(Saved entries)
_ _ _

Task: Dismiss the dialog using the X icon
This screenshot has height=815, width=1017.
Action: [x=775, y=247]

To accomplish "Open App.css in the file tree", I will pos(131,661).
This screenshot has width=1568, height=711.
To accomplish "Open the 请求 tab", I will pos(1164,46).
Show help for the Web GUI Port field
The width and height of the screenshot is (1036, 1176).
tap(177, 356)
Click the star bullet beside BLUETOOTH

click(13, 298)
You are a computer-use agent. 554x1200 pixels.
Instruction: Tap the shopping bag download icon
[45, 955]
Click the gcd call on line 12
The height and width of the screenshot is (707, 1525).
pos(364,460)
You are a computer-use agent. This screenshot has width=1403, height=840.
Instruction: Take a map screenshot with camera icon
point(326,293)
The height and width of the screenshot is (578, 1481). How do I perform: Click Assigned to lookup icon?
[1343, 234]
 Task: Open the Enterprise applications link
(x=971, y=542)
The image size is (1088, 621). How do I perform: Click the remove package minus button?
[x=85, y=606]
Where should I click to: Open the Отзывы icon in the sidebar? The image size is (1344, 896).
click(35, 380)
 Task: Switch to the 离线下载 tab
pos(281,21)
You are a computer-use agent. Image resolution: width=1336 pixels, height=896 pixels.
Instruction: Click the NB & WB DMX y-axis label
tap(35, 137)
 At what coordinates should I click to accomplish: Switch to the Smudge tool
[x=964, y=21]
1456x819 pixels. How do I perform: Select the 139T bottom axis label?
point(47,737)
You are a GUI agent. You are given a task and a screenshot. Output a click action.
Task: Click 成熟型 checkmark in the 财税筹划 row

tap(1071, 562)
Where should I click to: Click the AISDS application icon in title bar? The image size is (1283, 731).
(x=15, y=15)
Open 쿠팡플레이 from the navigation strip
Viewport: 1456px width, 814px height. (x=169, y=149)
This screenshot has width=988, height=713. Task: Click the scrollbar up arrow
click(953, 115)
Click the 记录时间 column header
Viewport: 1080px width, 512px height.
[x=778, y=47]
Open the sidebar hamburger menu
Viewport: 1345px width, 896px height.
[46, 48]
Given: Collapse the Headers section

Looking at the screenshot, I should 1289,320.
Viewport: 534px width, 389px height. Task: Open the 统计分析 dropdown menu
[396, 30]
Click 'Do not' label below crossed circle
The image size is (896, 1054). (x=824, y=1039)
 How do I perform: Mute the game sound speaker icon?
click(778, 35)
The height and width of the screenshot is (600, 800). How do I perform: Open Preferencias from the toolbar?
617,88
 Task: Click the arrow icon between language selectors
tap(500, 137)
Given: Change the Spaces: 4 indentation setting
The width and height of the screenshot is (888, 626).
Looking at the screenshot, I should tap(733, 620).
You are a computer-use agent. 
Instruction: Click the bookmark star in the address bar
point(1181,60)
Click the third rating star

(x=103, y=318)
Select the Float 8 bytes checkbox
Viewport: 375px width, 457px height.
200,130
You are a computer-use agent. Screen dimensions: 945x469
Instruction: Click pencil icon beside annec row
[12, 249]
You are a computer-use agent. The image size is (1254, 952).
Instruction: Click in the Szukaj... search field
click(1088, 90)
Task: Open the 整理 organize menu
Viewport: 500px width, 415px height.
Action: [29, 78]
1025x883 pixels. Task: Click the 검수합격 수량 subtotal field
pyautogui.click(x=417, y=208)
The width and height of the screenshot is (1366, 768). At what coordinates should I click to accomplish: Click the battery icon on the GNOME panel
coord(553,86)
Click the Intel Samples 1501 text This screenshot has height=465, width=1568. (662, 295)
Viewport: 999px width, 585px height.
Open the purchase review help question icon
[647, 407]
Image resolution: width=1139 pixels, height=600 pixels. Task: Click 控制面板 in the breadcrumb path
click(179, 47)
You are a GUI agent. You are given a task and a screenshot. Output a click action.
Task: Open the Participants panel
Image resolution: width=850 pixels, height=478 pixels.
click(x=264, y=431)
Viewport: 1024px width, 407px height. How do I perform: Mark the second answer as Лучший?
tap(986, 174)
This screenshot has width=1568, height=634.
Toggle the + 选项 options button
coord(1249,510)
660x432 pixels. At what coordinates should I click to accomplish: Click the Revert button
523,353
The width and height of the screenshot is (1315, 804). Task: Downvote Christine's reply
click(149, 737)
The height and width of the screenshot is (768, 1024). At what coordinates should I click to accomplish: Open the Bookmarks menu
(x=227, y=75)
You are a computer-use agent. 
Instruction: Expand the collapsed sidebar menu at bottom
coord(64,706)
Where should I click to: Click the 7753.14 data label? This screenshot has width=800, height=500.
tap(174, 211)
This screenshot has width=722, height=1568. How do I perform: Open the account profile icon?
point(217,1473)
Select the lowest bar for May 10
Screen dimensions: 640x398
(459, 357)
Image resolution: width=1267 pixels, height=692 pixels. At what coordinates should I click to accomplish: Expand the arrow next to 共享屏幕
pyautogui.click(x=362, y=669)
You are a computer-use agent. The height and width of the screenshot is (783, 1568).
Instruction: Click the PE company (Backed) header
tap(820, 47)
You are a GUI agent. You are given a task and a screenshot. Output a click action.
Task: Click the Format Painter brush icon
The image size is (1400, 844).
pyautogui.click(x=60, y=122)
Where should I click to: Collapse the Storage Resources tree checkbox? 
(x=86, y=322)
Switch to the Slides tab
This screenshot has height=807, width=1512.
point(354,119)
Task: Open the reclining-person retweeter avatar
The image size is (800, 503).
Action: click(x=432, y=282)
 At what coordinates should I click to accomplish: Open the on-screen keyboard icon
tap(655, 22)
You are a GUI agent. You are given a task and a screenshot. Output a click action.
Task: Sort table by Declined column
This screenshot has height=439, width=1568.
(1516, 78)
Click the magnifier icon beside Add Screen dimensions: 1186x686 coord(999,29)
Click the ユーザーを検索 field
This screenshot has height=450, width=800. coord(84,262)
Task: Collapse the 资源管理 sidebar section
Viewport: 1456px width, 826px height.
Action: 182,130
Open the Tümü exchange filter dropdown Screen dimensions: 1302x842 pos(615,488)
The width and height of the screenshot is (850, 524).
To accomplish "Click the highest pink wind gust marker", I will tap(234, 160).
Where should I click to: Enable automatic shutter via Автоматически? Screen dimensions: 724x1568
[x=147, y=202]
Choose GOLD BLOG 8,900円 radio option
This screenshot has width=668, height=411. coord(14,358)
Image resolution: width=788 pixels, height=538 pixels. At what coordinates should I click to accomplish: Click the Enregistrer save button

_ _ _

Required work: What is the number of lines in the records that contain the string "computer"? Give only that number.

Your response: 8